Kano fait partie des villes à la croissance la plus rapide d'Afrique subsaharienne. Durant ces dernières années, elle a été le théâtre de démolitions très controversées d'un certain nombre de ses sites historiques, démolitions jugées nécessaires par le gouvernement, qui veut en faire une ville moderne.

Close up of a dye pit filled with a murky indigo liquid
Légende image, Cet indigo liquide et trouble était le secret du succès des teintureries au cours des siècles.

Tijjani Muhammad Naniya, historien à l'université Bayero de Kano, affirme que l'urbanisation n'est pas la seule menace sur les teintureries.

"Le problème est né d'une politique coloniale visant à transformer l'économie de Kano, qui a vu la ville importer des vêtements de Manchester et d'autres villes à l'étranger", explique-t-il.

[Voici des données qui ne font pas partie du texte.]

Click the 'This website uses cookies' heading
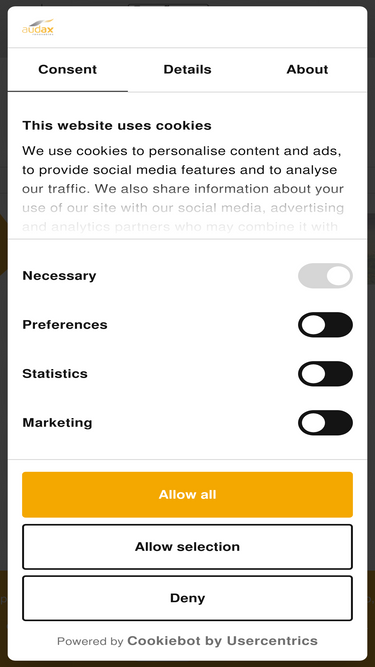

L'avènement des tissus importés bon marché est un problème majeur pour les teinturiers locaux. Ils affirment que, bien que les prix soient relativement les mêmes, la concurrence est rude, de nombreux clients étant attirés par les nouveaux modèles modernes.

Men hanging up freshly dyed blue cloths in Kano, Nigeria
Légende image, Les motifs sont créés par les femmes, qui nouent le tissu à la maison, avant l'étape des puits.

La plupart des hommes qui travaillent dans les puits sont des descendants de teinturiers, comme Haruna Baffa, le responsable des puits de teinture de Kofar Mata, qui dit être de la septième génération.

Le visage souriant, il retrace la riche histoire de sa famille : "J'ai hérité cette entreprise de mon père, mon père l'a héritée de son père - c'est de génération en génération. Mon septième arrière-grand-père, Muhammadu Dabosa, est le fondateur du centre de teinture."

Les teinturiers affirment qu'ils ne reçoivent aucune aide publique du gouvernement ou des pouvoirs publics locaux.

Hamisu estime que des efforts peuvent être faits pour préserver cette importante industrie.

"Si le gouvernement peut acheter nos produits et encourager les gens à faire de même, nous prospérerons", a-t-il dit.

"Imaginez que le président ou un gouverneur porte l'un de nos tissus Kofar Mata, peu importe la valeur qu'il semble avoir, il deviendra précieux", ajoute Hamisu.